== Available records ==

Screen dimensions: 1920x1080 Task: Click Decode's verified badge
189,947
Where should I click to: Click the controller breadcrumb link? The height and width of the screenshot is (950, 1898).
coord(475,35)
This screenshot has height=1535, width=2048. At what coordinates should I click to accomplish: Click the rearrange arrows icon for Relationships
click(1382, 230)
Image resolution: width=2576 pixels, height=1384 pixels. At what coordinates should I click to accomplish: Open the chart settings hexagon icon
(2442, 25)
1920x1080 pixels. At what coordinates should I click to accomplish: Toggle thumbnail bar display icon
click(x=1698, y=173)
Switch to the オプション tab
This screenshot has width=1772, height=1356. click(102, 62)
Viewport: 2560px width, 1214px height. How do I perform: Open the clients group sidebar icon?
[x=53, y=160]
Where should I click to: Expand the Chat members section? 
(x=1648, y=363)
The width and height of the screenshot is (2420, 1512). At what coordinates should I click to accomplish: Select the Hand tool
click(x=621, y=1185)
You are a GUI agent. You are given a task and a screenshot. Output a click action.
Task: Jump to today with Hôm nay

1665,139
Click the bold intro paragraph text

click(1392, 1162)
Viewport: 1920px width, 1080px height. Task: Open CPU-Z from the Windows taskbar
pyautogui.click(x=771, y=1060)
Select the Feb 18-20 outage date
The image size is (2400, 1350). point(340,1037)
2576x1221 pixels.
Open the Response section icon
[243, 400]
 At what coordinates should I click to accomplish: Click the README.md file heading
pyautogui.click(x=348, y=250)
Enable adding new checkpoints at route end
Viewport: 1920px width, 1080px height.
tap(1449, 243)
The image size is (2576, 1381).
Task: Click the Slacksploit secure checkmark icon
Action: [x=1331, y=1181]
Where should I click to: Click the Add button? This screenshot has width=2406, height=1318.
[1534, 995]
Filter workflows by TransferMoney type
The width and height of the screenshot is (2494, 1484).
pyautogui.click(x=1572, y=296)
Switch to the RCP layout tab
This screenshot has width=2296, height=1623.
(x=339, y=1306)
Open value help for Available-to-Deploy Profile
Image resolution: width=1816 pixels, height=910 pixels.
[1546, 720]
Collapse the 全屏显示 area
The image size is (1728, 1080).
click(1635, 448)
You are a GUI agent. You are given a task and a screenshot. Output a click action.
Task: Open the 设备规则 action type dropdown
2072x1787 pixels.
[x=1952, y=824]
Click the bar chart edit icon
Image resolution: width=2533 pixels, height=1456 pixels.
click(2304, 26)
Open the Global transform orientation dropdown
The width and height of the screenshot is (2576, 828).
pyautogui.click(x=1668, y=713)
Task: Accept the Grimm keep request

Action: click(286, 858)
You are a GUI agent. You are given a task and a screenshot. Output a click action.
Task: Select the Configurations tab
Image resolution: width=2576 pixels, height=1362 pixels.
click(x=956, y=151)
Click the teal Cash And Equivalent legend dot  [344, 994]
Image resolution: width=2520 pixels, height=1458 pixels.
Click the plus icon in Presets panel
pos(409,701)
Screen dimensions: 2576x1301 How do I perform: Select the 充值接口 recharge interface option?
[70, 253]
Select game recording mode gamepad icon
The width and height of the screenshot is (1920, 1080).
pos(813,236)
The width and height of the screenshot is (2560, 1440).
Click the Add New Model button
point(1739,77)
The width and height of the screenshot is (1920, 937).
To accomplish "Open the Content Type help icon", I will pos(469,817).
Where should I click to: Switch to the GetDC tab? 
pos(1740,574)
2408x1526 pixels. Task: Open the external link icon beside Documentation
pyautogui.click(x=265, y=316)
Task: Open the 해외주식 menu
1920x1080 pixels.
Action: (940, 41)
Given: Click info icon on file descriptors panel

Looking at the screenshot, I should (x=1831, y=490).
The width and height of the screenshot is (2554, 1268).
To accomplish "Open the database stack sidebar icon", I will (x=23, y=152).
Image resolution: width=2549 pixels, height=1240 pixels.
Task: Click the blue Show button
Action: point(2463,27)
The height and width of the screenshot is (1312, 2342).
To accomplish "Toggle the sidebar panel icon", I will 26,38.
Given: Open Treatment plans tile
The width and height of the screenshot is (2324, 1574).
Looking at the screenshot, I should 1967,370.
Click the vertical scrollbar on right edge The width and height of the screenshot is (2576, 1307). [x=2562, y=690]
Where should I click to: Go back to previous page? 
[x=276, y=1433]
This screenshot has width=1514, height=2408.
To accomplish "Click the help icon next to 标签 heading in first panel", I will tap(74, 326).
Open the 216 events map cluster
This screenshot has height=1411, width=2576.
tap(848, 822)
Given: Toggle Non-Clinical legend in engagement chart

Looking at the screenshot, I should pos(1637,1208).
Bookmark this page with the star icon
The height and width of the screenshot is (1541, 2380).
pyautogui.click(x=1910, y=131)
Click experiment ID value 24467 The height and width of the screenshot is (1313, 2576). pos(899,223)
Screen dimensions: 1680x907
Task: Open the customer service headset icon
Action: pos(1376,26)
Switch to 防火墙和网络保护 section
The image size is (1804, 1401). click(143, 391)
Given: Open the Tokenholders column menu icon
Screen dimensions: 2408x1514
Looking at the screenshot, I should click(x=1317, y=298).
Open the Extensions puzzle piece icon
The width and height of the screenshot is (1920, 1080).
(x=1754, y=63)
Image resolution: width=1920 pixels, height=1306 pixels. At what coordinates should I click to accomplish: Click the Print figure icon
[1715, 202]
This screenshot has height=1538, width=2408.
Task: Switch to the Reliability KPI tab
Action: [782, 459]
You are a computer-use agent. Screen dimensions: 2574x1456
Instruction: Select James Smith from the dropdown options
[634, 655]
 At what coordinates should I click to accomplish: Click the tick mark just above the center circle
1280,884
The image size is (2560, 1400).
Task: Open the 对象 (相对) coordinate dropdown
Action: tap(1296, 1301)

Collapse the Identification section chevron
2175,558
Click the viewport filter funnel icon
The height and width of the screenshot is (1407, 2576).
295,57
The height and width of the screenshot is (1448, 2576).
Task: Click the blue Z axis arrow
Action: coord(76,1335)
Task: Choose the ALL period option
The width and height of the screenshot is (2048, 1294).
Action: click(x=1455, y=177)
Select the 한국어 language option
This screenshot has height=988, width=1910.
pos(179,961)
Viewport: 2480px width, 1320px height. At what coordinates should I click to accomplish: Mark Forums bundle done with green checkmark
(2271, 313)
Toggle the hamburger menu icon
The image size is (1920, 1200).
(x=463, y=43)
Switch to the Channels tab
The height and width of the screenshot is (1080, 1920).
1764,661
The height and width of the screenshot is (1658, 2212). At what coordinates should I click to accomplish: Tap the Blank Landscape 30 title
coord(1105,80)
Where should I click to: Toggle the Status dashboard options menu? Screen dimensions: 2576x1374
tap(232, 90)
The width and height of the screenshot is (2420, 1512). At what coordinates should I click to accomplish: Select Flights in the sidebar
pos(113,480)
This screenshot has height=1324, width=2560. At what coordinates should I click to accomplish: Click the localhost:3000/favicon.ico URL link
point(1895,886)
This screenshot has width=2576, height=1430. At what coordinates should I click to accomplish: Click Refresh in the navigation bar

===

> [Aim of the exercise]: Write out each record exactly, without addition or omission.

> [Solved exercise]:
Screen dimensions: 1920x1080 Task: Click Decode's verified badge
189,947
Where should I click to: Click the controller breadcrumb link? The height and width of the screenshot is (950, 1898).
coord(475,35)
This screenshot has height=1535, width=2048. At what coordinates should I click to accomplish: Click the rearrange arrows icon for Relationships
click(1382, 230)
Image resolution: width=2576 pixels, height=1384 pixels. At what coordinates should I click to accomplish: Open the chart settings hexagon icon
(2442, 25)
1920x1080 pixels. At what coordinates should I click to accomplish: Toggle thumbnail bar display icon
click(x=1698, y=173)
Switch to the オプション tab
This screenshot has width=1772, height=1356. click(102, 62)
Viewport: 2560px width, 1214px height. How do I perform: Open the clients group sidebar icon?
[x=53, y=160]
Where should I click to: Expand the Chat members section? 
(x=1648, y=363)
The width and height of the screenshot is (2420, 1512). At what coordinates should I click to accomplish: Select the Hand tool
click(x=621, y=1185)
You are a GUI agent. You are given a task and a screenshot. Output a click action.
Task: Jump to today with Hôm nay

1665,139
Click the bold intro paragraph text

click(1392, 1162)
Viewport: 1920px width, 1080px height. Task: Open CPU-Z from the Windows taskbar
pyautogui.click(x=771, y=1060)
Select the Feb 18-20 outage date
The image size is (2400, 1350). point(340,1037)
2576x1221 pixels.
Open the Response section icon
[243, 400]
 At what coordinates should I click to accomplish: Click the README.md file heading
pyautogui.click(x=348, y=250)
Enable adding new checkpoints at route end
Viewport: 1920px width, 1080px height.
tap(1449, 243)
The image size is (2576, 1381).
Task: Click the Slacksploit secure checkmark icon
Action: [x=1331, y=1181]
Where should I click to: Click the Add button? This screenshot has width=2406, height=1318.
[1534, 995]
Filter workflows by TransferMoney type
The width and height of the screenshot is (2494, 1484).
pyautogui.click(x=1572, y=296)
Switch to the RCP layout tab
This screenshot has width=2296, height=1623.
(x=339, y=1306)
Open value help for Available-to-Deploy Profile
Image resolution: width=1816 pixels, height=910 pixels.
[1546, 720]
Collapse the 全屏显示 area
The image size is (1728, 1080).
click(1635, 448)
You are a GUI agent. You are given a task and a screenshot. Output a click action.
Task: Open the 设备规则 action type dropdown
2072x1787 pixels.
[x=1952, y=824]
Click the bar chart edit icon
Image resolution: width=2533 pixels, height=1456 pixels.
click(2304, 26)
Open the Global transform orientation dropdown
The width and height of the screenshot is (2576, 828).
pyautogui.click(x=1668, y=713)
Task: Accept the Grimm keep request

Action: click(286, 858)
You are a GUI agent. You are given a task and a screenshot. Output a click action.
Task: Select the Configurations tab
Image resolution: width=2576 pixels, height=1362 pixels.
click(x=956, y=151)
Click the teal Cash And Equivalent legend dot  [344, 994]
Image resolution: width=2520 pixels, height=1458 pixels.
Click the plus icon in Presets panel
pos(409,701)
Screen dimensions: 2576x1301 How do I perform: Select the 充值接口 recharge interface option?
[70, 253]
Select game recording mode gamepad icon
The width and height of the screenshot is (1920, 1080).
pos(813,236)
The width and height of the screenshot is (2560, 1440).
Click the Add New Model button
point(1739,77)
The width and height of the screenshot is (1920, 937).
To accomplish "Open the Content Type help icon", I will pos(469,817).
Where should I click to: Switch to the GetDC tab? 
pos(1740,574)
2408x1526 pixels. Task: Open the external link icon beside Documentation
pyautogui.click(x=265, y=316)
Task: Open the 해외주식 menu
1920x1080 pixels.
Action: (940, 41)
Given: Click info icon on file descriptors panel

Looking at the screenshot, I should (x=1831, y=490).
The width and height of the screenshot is (2554, 1268).
To accomplish "Open the database stack sidebar icon", I will (x=23, y=152).
Image resolution: width=2549 pixels, height=1240 pixels.
Task: Click the blue Show button
Action: point(2463,27)
The height and width of the screenshot is (1312, 2342).
To accomplish "Toggle the sidebar panel icon", I will 26,38.
Given: Open Treatment plans tile
The width and height of the screenshot is (2324, 1574).
Looking at the screenshot, I should 1967,370.
Click the vertical scrollbar on right edge The width and height of the screenshot is (2576, 1307). [x=2562, y=690]
Where should I click to: Go back to previous page? 
[x=276, y=1433]
This screenshot has width=1514, height=2408.
To accomplish "Click the help icon next to 标签 heading in first panel", I will tap(74, 326).
Open the 216 events map cluster
This screenshot has height=1411, width=2576.
tap(848, 822)
Given: Toggle Non-Clinical legend in engagement chart

Looking at the screenshot, I should pos(1637,1208).
Bookmark this page with the star icon
The height and width of the screenshot is (1541, 2380).
pyautogui.click(x=1910, y=131)
Click experiment ID value 24467 The height and width of the screenshot is (1313, 2576). pos(899,223)
Screen dimensions: 1680x907
Task: Open the customer service headset icon
Action: pos(1376,26)
Switch to 防火墙和网络保护 section
The image size is (1804, 1401). click(143, 391)
Given: Open the Tokenholders column menu icon
Screen dimensions: 2408x1514
Looking at the screenshot, I should click(x=1317, y=298).
Open the Extensions puzzle piece icon
The width and height of the screenshot is (1920, 1080).
(x=1754, y=63)
Image resolution: width=1920 pixels, height=1306 pixels. At what coordinates should I click to accomplish: Click the Print figure icon
[1715, 202]
This screenshot has height=1538, width=2408.
Task: Switch to the Reliability KPI tab
Action: [782, 459]
You are a computer-use agent. Screen dimensions: 2574x1456
Instruction: Select James Smith from the dropdown options
[634, 655]
 At what coordinates should I click to accomplish: Click the tick mark just above the center circle
1280,884
The image size is (2560, 1400).
Task: Open the 对象 (相对) coordinate dropdown
Action: tap(1296, 1301)

Collapse the Identification section chevron
2175,558
Click the viewport filter funnel icon
The height and width of the screenshot is (1407, 2576).
295,57
The height and width of the screenshot is (1448, 2576).
Task: Click the blue Z axis arrow
Action: coord(76,1335)
Task: Choose the ALL period option
The width and height of the screenshot is (2048, 1294).
Action: click(x=1455, y=177)
Select the 한국어 language option
This screenshot has height=988, width=1910.
pos(179,961)
Viewport: 2480px width, 1320px height. At what coordinates should I click to accomplish: Mark Forums bundle done with green checkmark
(2271, 313)
Toggle the hamburger menu icon
The image size is (1920, 1200).
(x=463, y=43)
Switch to the Channels tab
The height and width of the screenshot is (1080, 1920).
1764,661
The height and width of the screenshot is (1658, 2212). At what coordinates should I click to accomplish: Tap the Blank Landscape 30 title
coord(1105,80)
Where should I click to: Toggle the Status dashboard options menu? Screen dimensions: 2576x1374
tap(232, 90)
The width and height of the screenshot is (2420, 1512). At what coordinates should I click to accomplish: Select Flights in the sidebar
pos(113,480)
This screenshot has height=1324, width=2560. At what coordinates should I click to accomplish: Click the localhost:3000/favicon.ico URL link
point(1895,886)
This screenshot has width=2576, height=1430. At what coordinates should I click to accomplish: Click Refresh in the navigation bar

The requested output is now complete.